Ms. Williams has been named a Rising Star Attorney by the New Jersey Super Lawyers franchise continuously from 2008 – 2013, and has been named a Super Lawyer by that organization for 2014 – 2019. In 2016, she was featured in the Super Lawyers publication (Williams v. The Rubber Stamp), she has been named one of the Top 50 Women Super Lawyers in New Jersey from 2017-2019 and in 2019, was voted in the Top 100 Super Lawyers in the State of New Jersey.
Ms. Williams is an accomplished businesswoman. In 2017, the Williams Law Group won the LawFirm500 award, ranking 14th of the fastest growing law firms in the nation, as Ms. Williams grew the firm 581% in three years. Ms. Williams won the Silver Stevie Award for Female Entrepreneur of the Year in 2017. In 2018, Ms. Williams was voted as NJBIZ’s Top 50 Women in Business and was designated one of the Top 25 Leading Women Entrepreneurs and Business Owners. In 2019, Ms. Williams won the Seminole 100 Award for founding one of the fastest growing companies among graduates of Florida State University.
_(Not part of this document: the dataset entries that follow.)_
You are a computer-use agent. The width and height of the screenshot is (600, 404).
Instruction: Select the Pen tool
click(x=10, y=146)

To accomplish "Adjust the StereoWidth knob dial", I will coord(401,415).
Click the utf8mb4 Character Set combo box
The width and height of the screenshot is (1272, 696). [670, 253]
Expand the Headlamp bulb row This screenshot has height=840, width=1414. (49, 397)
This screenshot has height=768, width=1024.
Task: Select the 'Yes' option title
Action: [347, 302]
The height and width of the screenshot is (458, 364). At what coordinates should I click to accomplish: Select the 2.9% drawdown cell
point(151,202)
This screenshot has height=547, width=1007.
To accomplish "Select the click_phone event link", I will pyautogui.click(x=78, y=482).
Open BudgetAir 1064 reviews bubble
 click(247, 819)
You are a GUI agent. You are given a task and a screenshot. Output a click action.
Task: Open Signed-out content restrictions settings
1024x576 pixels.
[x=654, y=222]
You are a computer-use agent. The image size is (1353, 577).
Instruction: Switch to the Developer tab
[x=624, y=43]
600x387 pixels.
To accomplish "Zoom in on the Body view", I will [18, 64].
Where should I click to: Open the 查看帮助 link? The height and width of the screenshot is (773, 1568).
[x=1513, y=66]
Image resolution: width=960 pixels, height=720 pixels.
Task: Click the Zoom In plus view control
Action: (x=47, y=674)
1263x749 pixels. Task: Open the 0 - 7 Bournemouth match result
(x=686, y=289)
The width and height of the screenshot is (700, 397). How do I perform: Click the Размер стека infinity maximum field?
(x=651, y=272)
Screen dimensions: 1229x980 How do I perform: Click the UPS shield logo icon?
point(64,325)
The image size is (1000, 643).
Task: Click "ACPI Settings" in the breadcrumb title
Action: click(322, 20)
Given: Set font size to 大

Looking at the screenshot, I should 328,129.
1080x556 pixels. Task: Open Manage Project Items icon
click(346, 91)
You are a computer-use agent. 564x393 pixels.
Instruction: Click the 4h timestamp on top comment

In 2018, Ms. Williams created Law Firm Mentor, a business coaching service for lawyers. She helps solo and small law firm attorneys grow their business revenues, crush chaos in business and make more money. Through multi-day intensive business retreats, group and one-to-one coaching, and strategic planning sessions, Ms. Williams advises lawyers on all aspects of creating, sustaining and scaling a law firm business – and specifically, she teaches them the core foundational principles of marketing, sales, personnel management, communications and money management in law firms.
She received her B.S., magna cum laude, and her M.S., summa cum laude, from Florida State University. She received her J.D., cum laude, from Syracuse University College of Law.